▶ _Exercise requirements_: Pictures are to be left out, and only the lines from the one containing "Task: Click the" through the last line of the data are to be returned exactly.

(Stored dataset items)
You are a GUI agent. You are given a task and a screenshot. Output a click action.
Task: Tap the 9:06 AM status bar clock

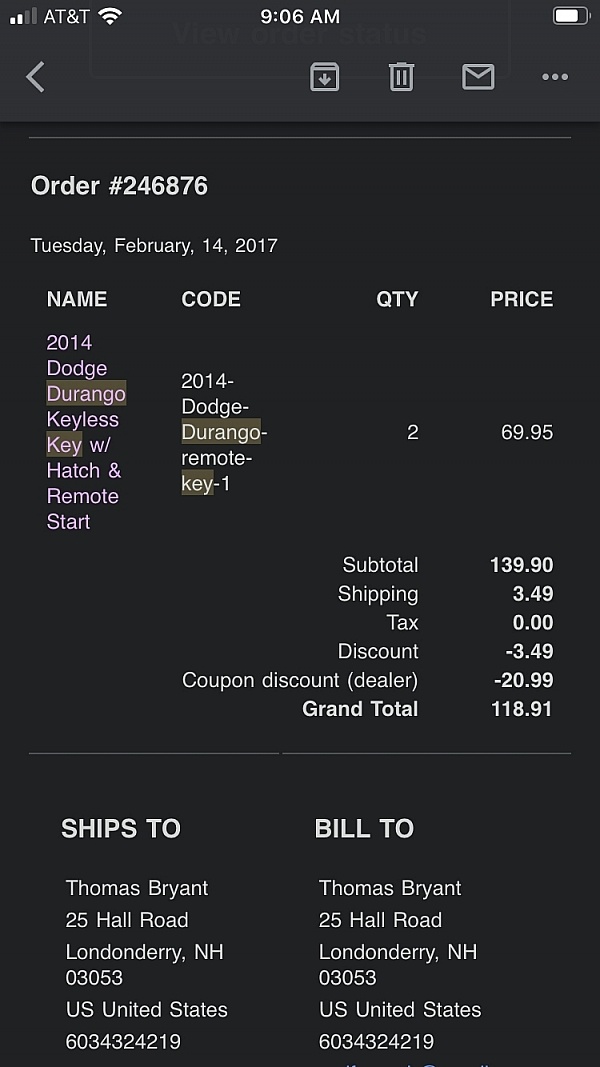[x=300, y=16]
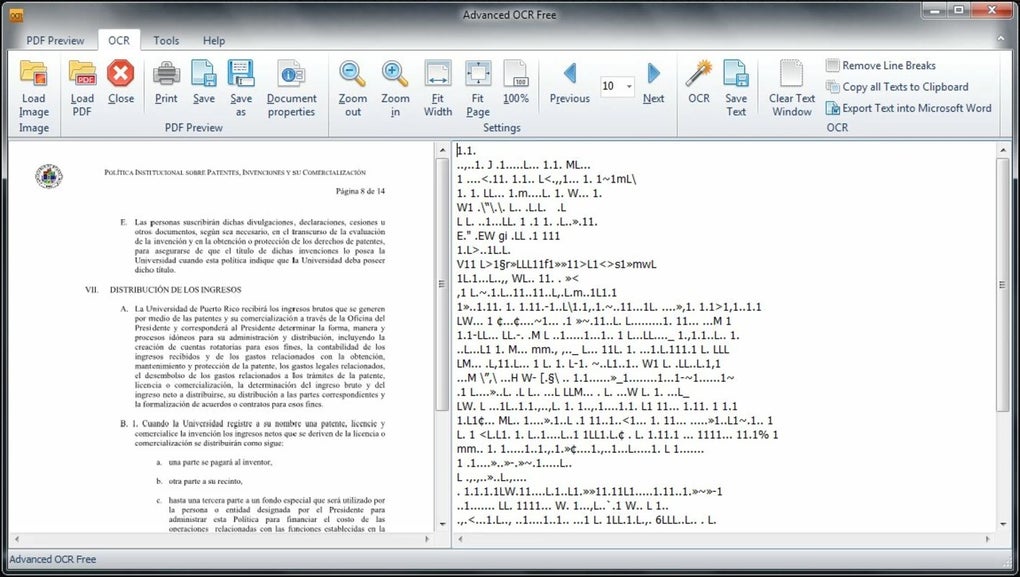Open the page number dropdown
Image resolution: width=1020 pixels, height=577 pixels.
tap(629, 86)
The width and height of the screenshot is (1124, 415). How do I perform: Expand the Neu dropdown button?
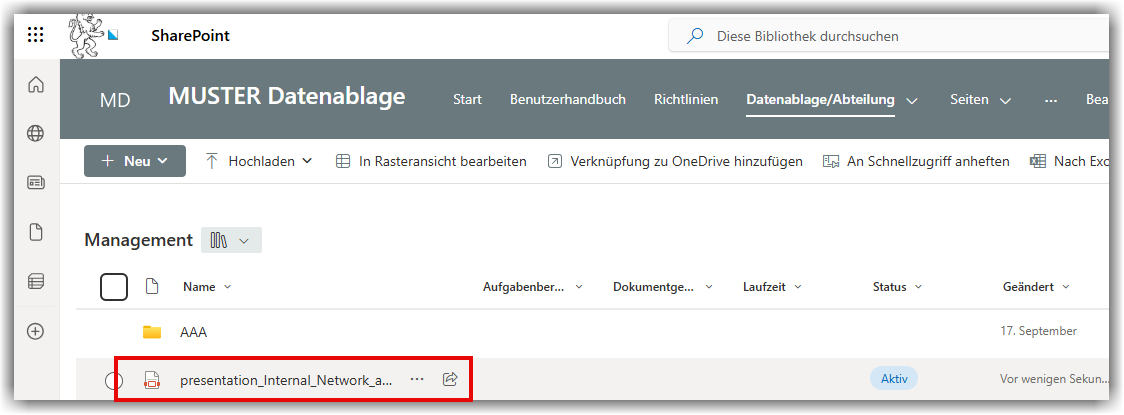click(135, 161)
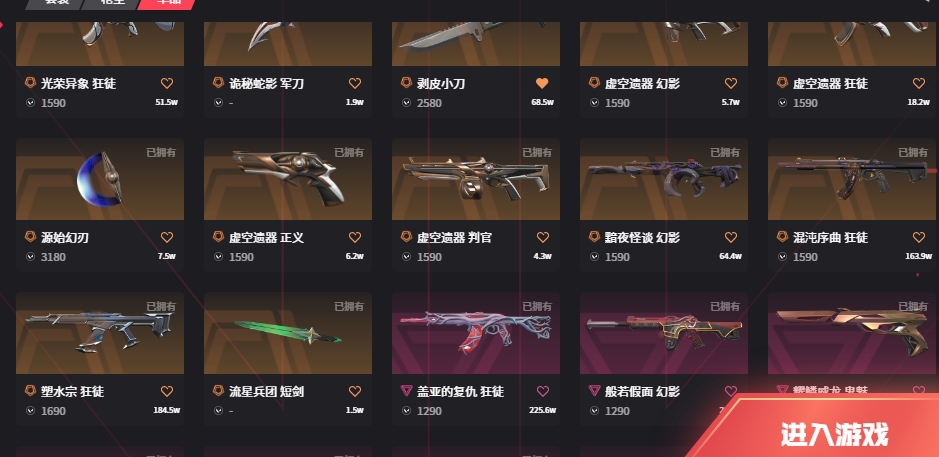Unfavorite the filled heart on 剥皮小刀
The image size is (939, 457).
click(542, 83)
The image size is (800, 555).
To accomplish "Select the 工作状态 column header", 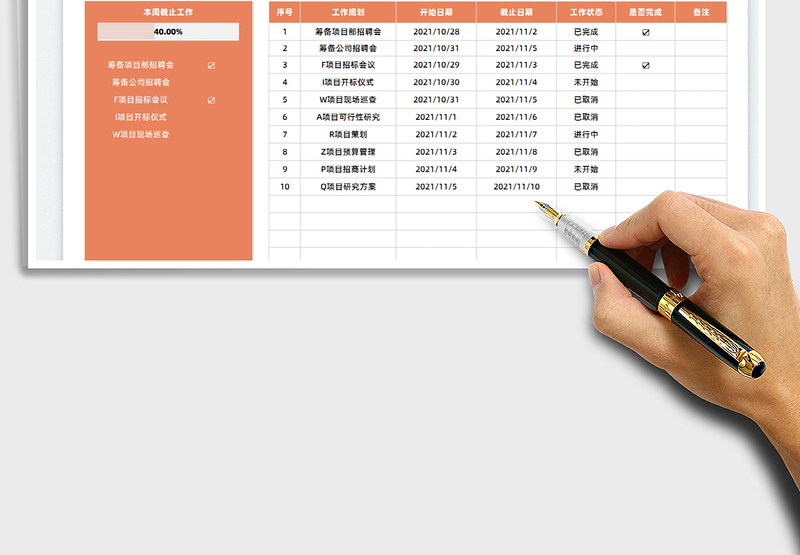I will click(x=586, y=13).
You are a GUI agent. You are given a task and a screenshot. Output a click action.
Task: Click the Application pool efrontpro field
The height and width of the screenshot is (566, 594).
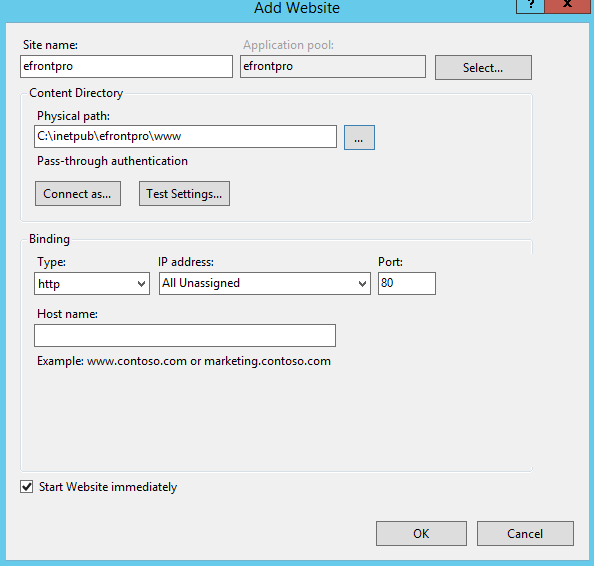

▶ _Problem solution_:
Task: Click the Application pool efrontpro field
The height and width of the screenshot is (566, 594).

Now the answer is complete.